One of the easiest ways to steal your money is through your credit card. It should be secure but some online businesses make it easy to steal your credit card details.

Ideally  firms that have your credit card data should make it impossible for anyone to access it.  It costs however to  keep people's credit card data secure. That's why it often makes good sense to use big companies such as PayPal as credit card intermediaries. THEY take care of  the risks and they are big enough to make things secure.

Some small and medium sized businesses, however, try to take credit card details themselves on the cheap and fluff the security.

The case study described below is - a mid-size parcel freight company providing a specialist service for booksellers, publishers and eBay shopholders. Its name is XXXXXXXXXX.

To use its services, you have to open an account with them. Great! That's a good start is security.

They email you an initial password and activate your account - good so far.

Then things start to drift off in securiy terms:

Security concern #1

No insistence you change password immediately before being able to do anything on the website

Security concern #2

The initial password is too simple (8 letters All caps) and there is no requirement that users MUST immediately change their password.

Security concern #3

No obvious process for users to change their password. Later I found it stored under the section on changing one's address!

Security concern #4

After I found the password change possibility, I exchanged the password to a random 16 letter password generated from a password manager. The website accepted and saved the new password. Then it wouldn't let me in!

In between time, I had filled in the online forms to set up 6 shipments to send 65Kg of books  to New Zealand.

During the process I had to enter my credit card information. Jut before I finished, I realised I'd used the wrong card. No problem. In theory it should be easy to change and delete the old password

That is when I discovered what is perhaps the biggest security fail

Security concern #5

ALL the credit card details (including the three letter security code and date) are stored live and prefilled in clear text  on the website (given as a choice from dropdown).

Security concern #6

Following that It became clear there was no obvious way to delete credit card details. The website presents all credit card details in cleartext forever.

I've contact the company owners to ask them to remove my credit card details but at time of writing they haven't replied.

Security analysis

The company emails the user a password in clear text easily accessible to anyone on route using Wireshark or similar to do doing network analysis

The company provides users with a weak password and makes it hard to find how to change it.

The company then makes all the user's credit card details visible to anyone with the password (which is likley to be the same one that was sent in clear text and easy to skim on route using a network analyser.

The company holds user's credit card details in a way that provides easy access for their administration staff. We know this because they weigh each shipments when they receive them through their central depot in NSW. It is then that they bill the charge onto the user's credit card. I technical terms, this means the company is insisting that the capture of the funds  is not necessarily linked to the amount of the authorization of the funds.

In addition, the company reserves the right to charge anything they wish against the user's credit card - the implicaition of insisting on the right to adjust the charge after weighing the shipment. This opens the door to a moral hazard of the 'finger on the scale' sort.

With the weaknesses in  security practices on the website side and the potential for moral hazard, its hard to envisage that the security of credit card information would be any more secure than on the web side and easy to see how it could be even less secure.
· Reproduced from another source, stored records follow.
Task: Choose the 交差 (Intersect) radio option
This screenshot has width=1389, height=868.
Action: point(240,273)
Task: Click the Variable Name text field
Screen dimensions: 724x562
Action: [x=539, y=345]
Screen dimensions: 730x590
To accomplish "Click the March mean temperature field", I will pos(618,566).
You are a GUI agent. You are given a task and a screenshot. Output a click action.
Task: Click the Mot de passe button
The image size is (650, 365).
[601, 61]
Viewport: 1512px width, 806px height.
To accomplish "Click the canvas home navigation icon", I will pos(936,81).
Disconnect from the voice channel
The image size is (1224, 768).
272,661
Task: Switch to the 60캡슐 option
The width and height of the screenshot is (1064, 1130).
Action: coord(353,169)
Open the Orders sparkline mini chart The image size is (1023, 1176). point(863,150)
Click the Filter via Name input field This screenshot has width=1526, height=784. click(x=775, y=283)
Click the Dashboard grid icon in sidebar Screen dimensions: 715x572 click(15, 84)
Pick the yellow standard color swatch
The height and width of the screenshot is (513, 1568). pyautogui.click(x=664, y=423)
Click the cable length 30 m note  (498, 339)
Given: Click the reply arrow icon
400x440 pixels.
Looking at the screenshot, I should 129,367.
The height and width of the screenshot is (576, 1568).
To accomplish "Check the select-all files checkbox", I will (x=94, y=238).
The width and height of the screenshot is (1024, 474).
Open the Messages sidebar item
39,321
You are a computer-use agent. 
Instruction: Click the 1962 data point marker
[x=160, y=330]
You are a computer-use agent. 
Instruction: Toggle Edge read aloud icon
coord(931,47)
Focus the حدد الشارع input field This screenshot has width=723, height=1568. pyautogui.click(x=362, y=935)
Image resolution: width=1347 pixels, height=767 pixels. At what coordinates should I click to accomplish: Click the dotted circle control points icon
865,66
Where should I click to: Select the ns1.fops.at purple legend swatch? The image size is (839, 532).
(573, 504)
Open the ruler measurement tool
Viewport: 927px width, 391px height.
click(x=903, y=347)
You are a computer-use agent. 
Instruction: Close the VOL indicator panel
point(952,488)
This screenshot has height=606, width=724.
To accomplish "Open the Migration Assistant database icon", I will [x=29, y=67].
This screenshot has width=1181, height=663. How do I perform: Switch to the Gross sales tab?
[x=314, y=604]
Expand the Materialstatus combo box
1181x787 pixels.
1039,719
Many company freight buyers would be unhappy with the level of web security of this company. This suggest that the larger clients must pay on account by bank transfer against invoice. This leaves the security problems only with the smaller traders using the service.

Possible security and business process improvements

The first and most obvious change would be to have credit card transactions managed by an outside financial intermediary such as PayPal, Stripe or a bank.

The business process challenge of doing that is the company wants to decide LATER what to charge you - long AFTER you have made the contract. And they want to be the authority that decides whether they have charged you the right amount. There is something a little dodgy about that process.

Another alternative is they could take the money in two bites as separate transactions. The first bite which you would pay before taking the freight to the post office would be the proportion of the cost for AustPost to deliver the shipments to the company's warehouses. At that point, they could send and instant invoice -e.g. a emailed PayPal invoice button that could be easily and instantly paid.

For the services, this company is offering and their target client groups (booksellers, small publishers and eBay shopholders), the majority of clients will be regular and long term customers.

The practicality of this business situation opens up other possibilities. One is to have each client business on a credit account (direct debit might be a friend here), OR for customers to pay an up front lump sum with any residue held as credit for future transactions (or to be returned on request).

Conclusions

The company has weaknesses in its online security that reflect badly on it. The age and less than effortless usability of its website echoes this. Both likely hold back the company growth from what appears to be an excellent innovation of intermediating in frieght to provide what is a specialist service appropriate to customer groups with highly specific needs.

To do this means carefully rethinking through the security, usability and business process issues  and then developing the website to address the current problems.